Carry on the article about must-have gear for photographing models, picking up right after its last sentence.

BEGIN Passage for review

Model photography is one of the most enviable activities you can publicly engage in, and for good reason, it is intensely enjoyable. While there’s no ideal set of camera gear (in fact, I don’t think it’s ever even the same from shoot to shoot), there is a set of essentials that after years of shooting models, I feel I can wholeheartedly certify should be with you on every shoot.
First and Foremost, the Camera.
Ever since I started watching photography tutorials and attending workshops, invariably I would hear something to the effect of, “And remember, the camera doesn’t take the photo, the photographer does.” Perhaps it’s sound advice to not discourage would be photographers without thousands of dollars of disposable income, but I strongly disagree! The right camera makes a huge difference. Sensor quality, sensor size, ergonomics (including features that make it more likely to avoid common errors) and durability all come along with higher priced cameras. I also believe the aesthetics of a more expensive camera also provide a psychological impact, both in your model and you the photographer. If you don’t believe this psychological impact is real, imagine how you might feel waking up around 5:00 am to prepare for a photoshoot and when you arrive, you notice a less than impressive camera. I am convinced if the camera doesn’t at least look the part, it greatly affects motivation during a shoot.

END Passage for review
BEGIN Supplied material

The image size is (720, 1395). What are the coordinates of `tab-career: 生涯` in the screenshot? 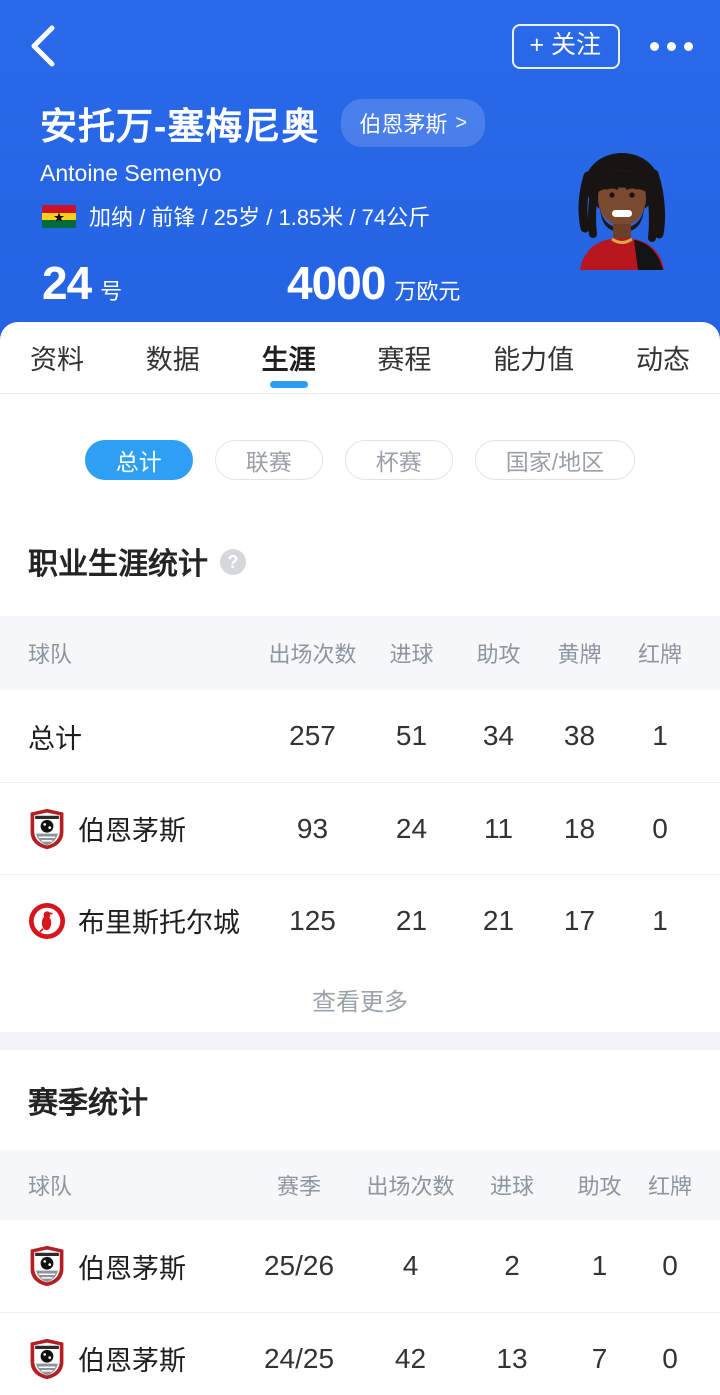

END Supplied material

*Final answer:*
In my opinion, the lowest cost product that achieves acceptable levels of the above mentioned camera qualities is the Sony Alpha A7 II Mirrorless Digital Camera. It’s 24 MP, full frame sensor was previously the stuff of dreams at the sub $2,000 price point, and on top of that it provides 5-axis in body stabilization to drastically reduce blur due to hand shake. While it’s debatable whether similar offerings from Canon and Nikon offer superior image quality, they are more expensive, almost double in fact. The Sony also gives you smartphone integration, built in intervalometer for time lapse videos, and remote smartphone control. The Sony can be inexpensively adapted to all the best glass from the likes of Canon, Nikon and even Leica. It even has programmable face detection and auto eye focusing. Quite a value indeed.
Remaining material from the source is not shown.